_Exercise instructions_
Going through the data below, copy out each line where the word "agent" shows up.

_The data_
******************************
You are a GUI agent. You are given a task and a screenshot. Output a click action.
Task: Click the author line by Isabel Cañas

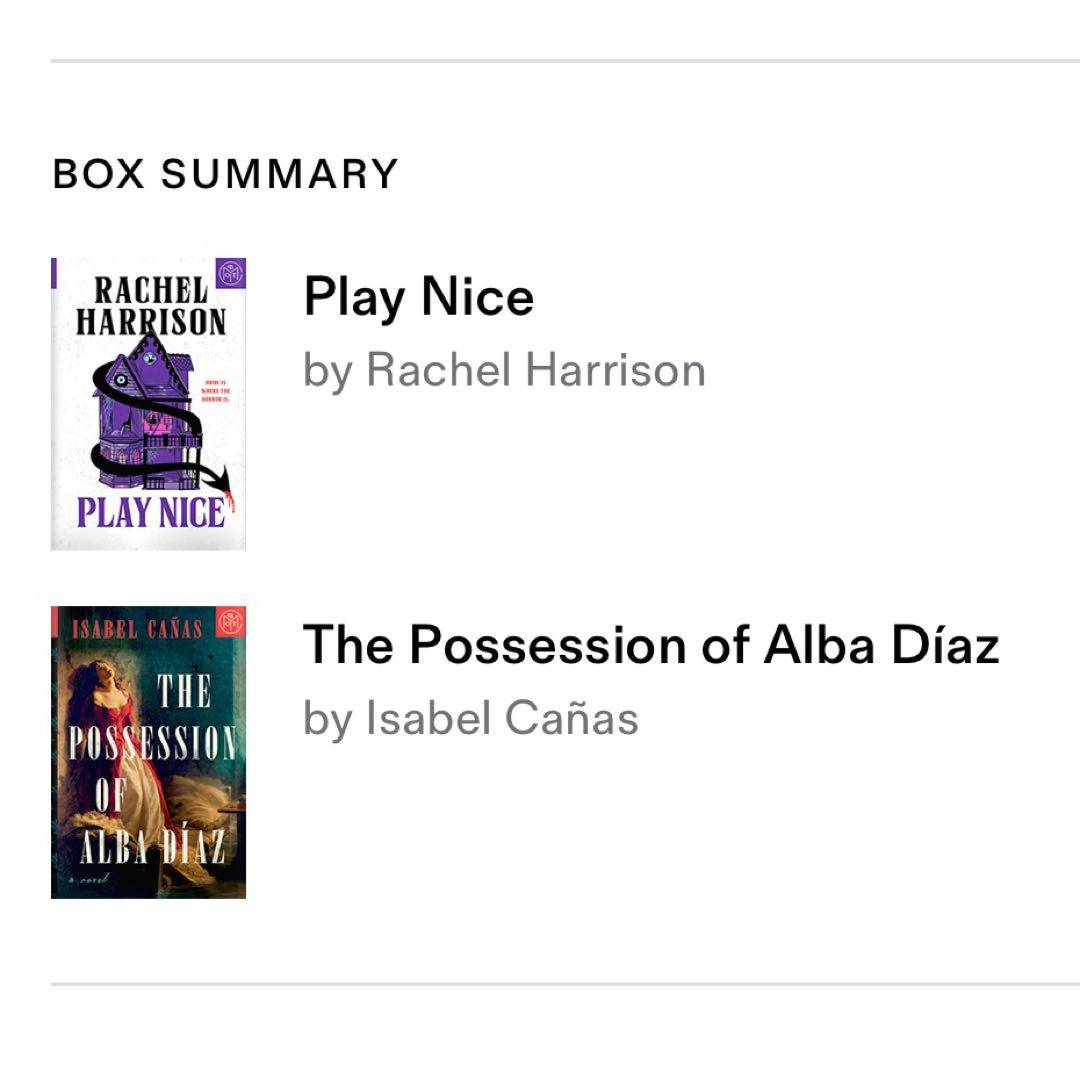pos(471,719)
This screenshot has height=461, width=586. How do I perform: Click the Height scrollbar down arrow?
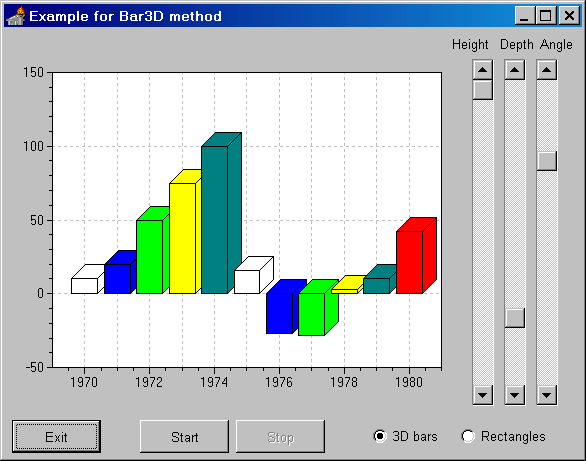pyautogui.click(x=482, y=395)
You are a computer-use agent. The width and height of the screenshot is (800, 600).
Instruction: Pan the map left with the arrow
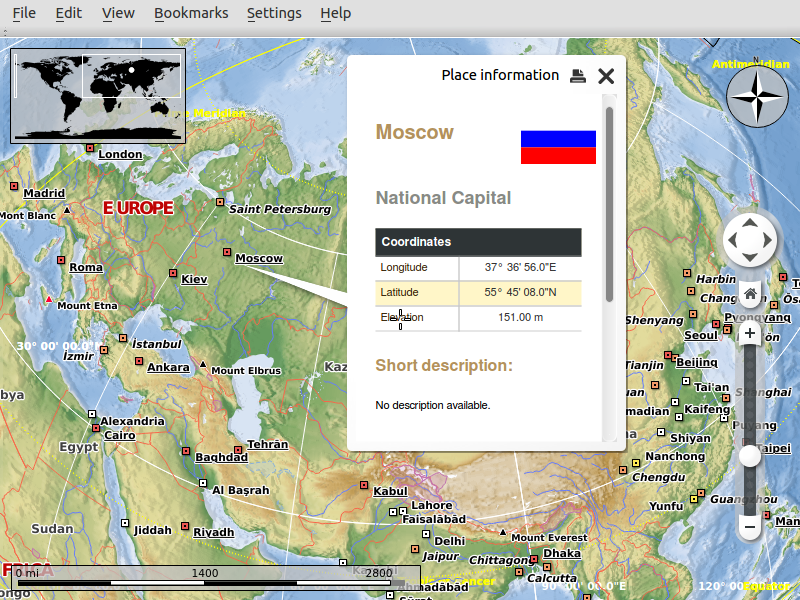(732, 240)
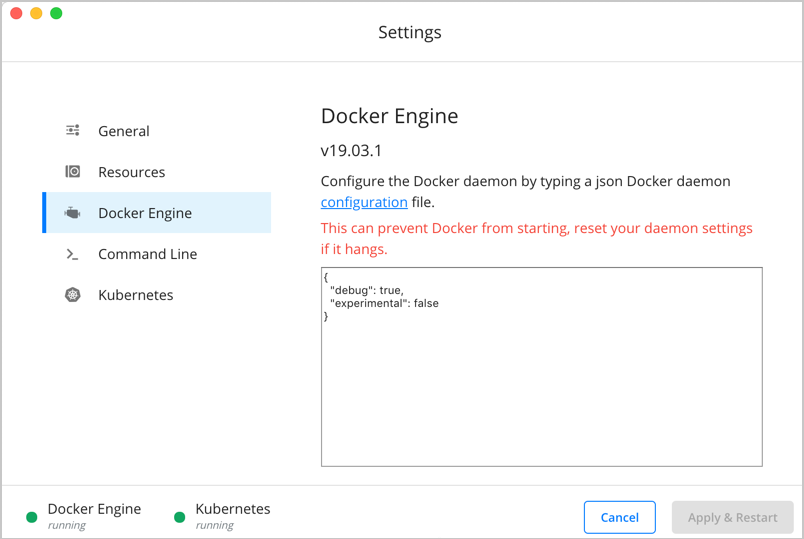Select the highlighted Docker Engine sidebar label
Screen dimensions: 804x539
pyautogui.click(x=145, y=213)
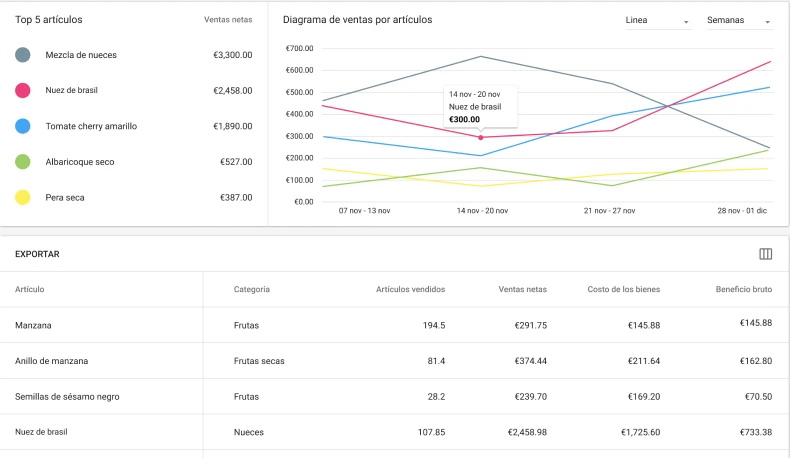Click the green Albaricoque seco color circle
This screenshot has width=790, height=458.
click(x=22, y=162)
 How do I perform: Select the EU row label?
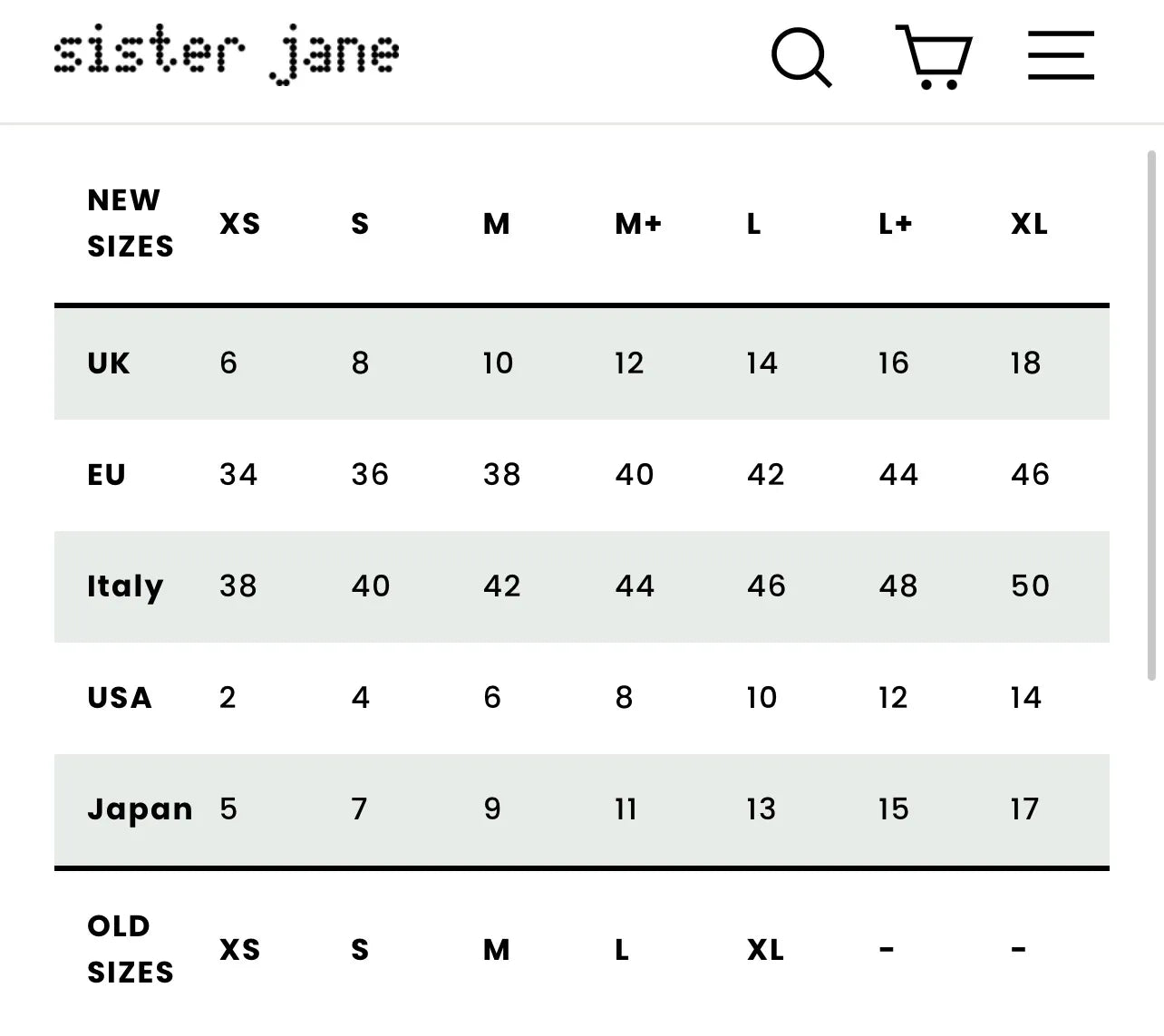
******************************
_Response to this task_
You are a GUI agent. You are given a task and a screenshot. Output a click action.
You are a computer-use agent. The width and height of the screenshot is (800, 600).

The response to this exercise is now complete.